Google Full Resolution Images:
https://images.pexels.com/photos/1170986/pexels-photo-1170986.jpeg?auto=compress&cs=tinysrgb&dpr=1&w=500
...
'''
或者,您可以使用来自 SerpApi 的 Goole Images API 来实现此目的。这是一个带有免费计划的付费 API。查看playground 看看输出是什么样子的。

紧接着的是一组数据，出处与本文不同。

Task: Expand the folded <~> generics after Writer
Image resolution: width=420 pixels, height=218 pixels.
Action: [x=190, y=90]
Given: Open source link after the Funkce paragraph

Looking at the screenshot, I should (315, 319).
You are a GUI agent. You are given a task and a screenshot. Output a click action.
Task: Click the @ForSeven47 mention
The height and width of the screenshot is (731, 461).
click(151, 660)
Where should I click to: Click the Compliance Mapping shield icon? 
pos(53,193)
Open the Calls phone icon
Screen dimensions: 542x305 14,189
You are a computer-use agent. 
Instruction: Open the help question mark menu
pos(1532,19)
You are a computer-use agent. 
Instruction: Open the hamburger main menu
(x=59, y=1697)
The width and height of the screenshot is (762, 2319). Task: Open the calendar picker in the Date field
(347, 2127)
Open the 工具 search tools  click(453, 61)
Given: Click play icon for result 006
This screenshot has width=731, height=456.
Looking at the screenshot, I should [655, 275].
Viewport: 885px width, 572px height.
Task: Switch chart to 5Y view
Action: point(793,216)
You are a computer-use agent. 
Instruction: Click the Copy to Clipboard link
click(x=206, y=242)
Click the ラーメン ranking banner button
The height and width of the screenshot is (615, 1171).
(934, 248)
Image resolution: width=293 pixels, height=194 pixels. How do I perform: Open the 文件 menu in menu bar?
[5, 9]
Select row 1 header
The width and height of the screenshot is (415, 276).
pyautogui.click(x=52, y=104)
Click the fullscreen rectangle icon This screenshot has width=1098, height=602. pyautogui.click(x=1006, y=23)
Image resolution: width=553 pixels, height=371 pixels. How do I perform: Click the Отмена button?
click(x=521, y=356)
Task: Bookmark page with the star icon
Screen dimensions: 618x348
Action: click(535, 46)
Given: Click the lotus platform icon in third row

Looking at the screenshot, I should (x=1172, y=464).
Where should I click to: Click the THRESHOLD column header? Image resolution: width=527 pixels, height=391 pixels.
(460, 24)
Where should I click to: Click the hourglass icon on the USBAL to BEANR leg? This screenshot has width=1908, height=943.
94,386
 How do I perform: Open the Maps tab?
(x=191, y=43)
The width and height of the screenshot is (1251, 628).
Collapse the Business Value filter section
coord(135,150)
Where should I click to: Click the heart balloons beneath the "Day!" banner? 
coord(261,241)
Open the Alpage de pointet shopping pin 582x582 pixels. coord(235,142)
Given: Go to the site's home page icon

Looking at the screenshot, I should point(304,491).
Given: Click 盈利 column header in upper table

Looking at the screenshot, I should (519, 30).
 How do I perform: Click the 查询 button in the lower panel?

主要区别在于您不必使用 regex 或其他任何东西来从 HTML 中提取数据或绕过 Google 的块(如果它们出现),所有这些都需要要做的就是迭代结构化的 JSON 并获得你想要的数据。
示例代码:
import os, json # json for pretty output
from serpapi import GoogleSearch
def get_google_images():
params = {
"api_key": os.getenv("API_KEY"), # environment variable
"engine": "google",
"q": "pexels cat",
"tbm": "isch"
}
search = GoogleSearch(params)
results = search.get_dict()
print(json.dumps(results['images_results'], indent=2, ensure_ascii=False))
get_google_images()
----------
'''
...
{
"position": 60, # img number
"thumbnail": "https://encrypted-tbn0.gstatic.com/images?q=tbn:ANd9GcRt-tXSZMBNLLX8MhavbBNkKmjJ7wNXxtdr5Q&usqp=CAU",
"source": "pexels.com",
"title": "1,000+ Best Cats Videos · 100% Free Download · Pexels Stock Videos",
"link": "https://www.pexels.com/search/videos/cats/",
"original": "https://images.pexels.com/videos/855282/free-video-855282.jpg?auto=compress&cs=tinysrgb&dpr=1&w=500",
"is_product": false
}
...
'''
查看 Content-Type 和 media type 标头的作用。更多关于base64 and data urls。
附: - 我写了一篇更深入的博客文章,其中包含有关如何抓取 Google Images 的可视化表示。
免责声明,我为 SerpApi 工作。